Le carnaval de Nice (France) en quelques mots
Certaines villes brésiliennes, bien qu’elles célèbrent le carnaval pendant une semaine entière, auraient de quoi pâlir devant le carnaval niçois… Que sont sept petits jours comparés aux deux longues semaines de festivités qui animent la ville côtière française !
Le carnaval de Nice rassemble chaque année plus d’un million de participants. Depuis 1830, année où Charles-Félix (roi de Sardaigne et duc de Savoie) s’est installé pour l’hiver avec sa cour à Nice, la figure du roi est devenue une véritable icône du carnaval. Elle a aujourd’hui sa place de choix parmi les marionnettes géantes qui défilent à travers la ville et qui rappellent celles de Recife, au nord du Brésil. Avant que les festivités ne débutent, le Roi s’empare des clés de la ville. Il reste ensuite visible pendant toute la durée des célébrations, avant d’être brûlé le dernier jour.

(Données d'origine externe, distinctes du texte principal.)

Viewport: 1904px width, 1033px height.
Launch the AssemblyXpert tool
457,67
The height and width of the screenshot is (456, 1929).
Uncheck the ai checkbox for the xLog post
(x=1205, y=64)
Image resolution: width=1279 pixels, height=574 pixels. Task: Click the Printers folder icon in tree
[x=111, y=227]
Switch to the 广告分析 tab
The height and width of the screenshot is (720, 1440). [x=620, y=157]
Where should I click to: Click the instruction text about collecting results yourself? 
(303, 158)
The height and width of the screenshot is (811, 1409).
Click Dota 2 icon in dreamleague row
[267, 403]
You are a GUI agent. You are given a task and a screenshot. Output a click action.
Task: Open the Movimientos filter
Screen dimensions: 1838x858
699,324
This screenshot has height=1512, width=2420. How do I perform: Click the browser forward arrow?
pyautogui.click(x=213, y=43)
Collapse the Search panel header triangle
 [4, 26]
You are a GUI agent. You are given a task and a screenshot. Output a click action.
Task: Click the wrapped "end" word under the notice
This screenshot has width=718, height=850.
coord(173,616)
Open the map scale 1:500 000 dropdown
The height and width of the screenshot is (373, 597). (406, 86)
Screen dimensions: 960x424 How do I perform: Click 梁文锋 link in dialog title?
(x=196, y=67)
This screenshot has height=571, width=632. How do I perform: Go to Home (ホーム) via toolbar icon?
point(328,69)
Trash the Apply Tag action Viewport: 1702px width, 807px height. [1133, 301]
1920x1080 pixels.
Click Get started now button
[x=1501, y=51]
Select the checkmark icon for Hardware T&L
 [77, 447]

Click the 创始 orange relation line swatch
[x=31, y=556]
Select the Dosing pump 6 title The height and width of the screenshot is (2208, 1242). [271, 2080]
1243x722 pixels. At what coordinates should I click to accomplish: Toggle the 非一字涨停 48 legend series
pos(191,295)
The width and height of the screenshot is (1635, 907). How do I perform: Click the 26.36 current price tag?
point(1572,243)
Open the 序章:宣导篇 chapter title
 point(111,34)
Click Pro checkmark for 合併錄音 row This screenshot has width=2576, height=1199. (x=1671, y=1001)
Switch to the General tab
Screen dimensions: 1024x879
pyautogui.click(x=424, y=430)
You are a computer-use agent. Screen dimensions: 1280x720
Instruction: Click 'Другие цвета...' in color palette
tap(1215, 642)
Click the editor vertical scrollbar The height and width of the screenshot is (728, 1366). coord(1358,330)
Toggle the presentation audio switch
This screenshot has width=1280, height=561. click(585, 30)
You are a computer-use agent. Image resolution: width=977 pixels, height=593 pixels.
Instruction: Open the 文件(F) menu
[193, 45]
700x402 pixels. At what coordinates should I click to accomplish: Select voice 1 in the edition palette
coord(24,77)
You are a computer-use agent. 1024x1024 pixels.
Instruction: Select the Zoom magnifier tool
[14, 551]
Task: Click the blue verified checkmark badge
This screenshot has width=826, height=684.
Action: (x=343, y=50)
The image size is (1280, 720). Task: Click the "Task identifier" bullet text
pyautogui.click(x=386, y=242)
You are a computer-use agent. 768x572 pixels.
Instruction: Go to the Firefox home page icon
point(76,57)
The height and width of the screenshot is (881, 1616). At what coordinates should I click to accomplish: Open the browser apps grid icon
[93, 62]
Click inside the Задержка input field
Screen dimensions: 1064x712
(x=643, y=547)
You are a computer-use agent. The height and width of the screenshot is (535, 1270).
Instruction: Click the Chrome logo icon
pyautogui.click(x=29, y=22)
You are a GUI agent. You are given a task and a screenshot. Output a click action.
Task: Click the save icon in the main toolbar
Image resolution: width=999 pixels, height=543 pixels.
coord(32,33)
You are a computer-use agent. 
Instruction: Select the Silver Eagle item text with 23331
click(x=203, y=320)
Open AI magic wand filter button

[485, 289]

Au fait, savez-vous d’où vient le mot marionnette ? C’est un diminutif de Marie. À l’origine, il s’agissait d’une petite figurine de la Vierge qui a pris ensuite d’autres visages. D’origine française, le mot s’utilise aussi en espagnol (marioneta) et en polonais (marionetka). Et dans bien d’autres langues comme le danois (marionet), le suédois et le norvégien (marionett) ou encore le croate (marioneta). Dans d’autres langues, on a adapté le mot poupée, comme avec puppet en anglais. L’allemand dit Handpuppe (littéralement, poupée à main) en plus de Marionette. En sicilien, c’est pupi ou pupazzu, même s’il existe le mot fantoccio, qui vient de l’enfant. Même chose en portugais avec fantoche.
Bon à savoir :
- La bataille de fleurs : ce jour-là, une vingtaine de chars défilent à travers les rues et des centaines de fleurs sont jetées aux visiteurs.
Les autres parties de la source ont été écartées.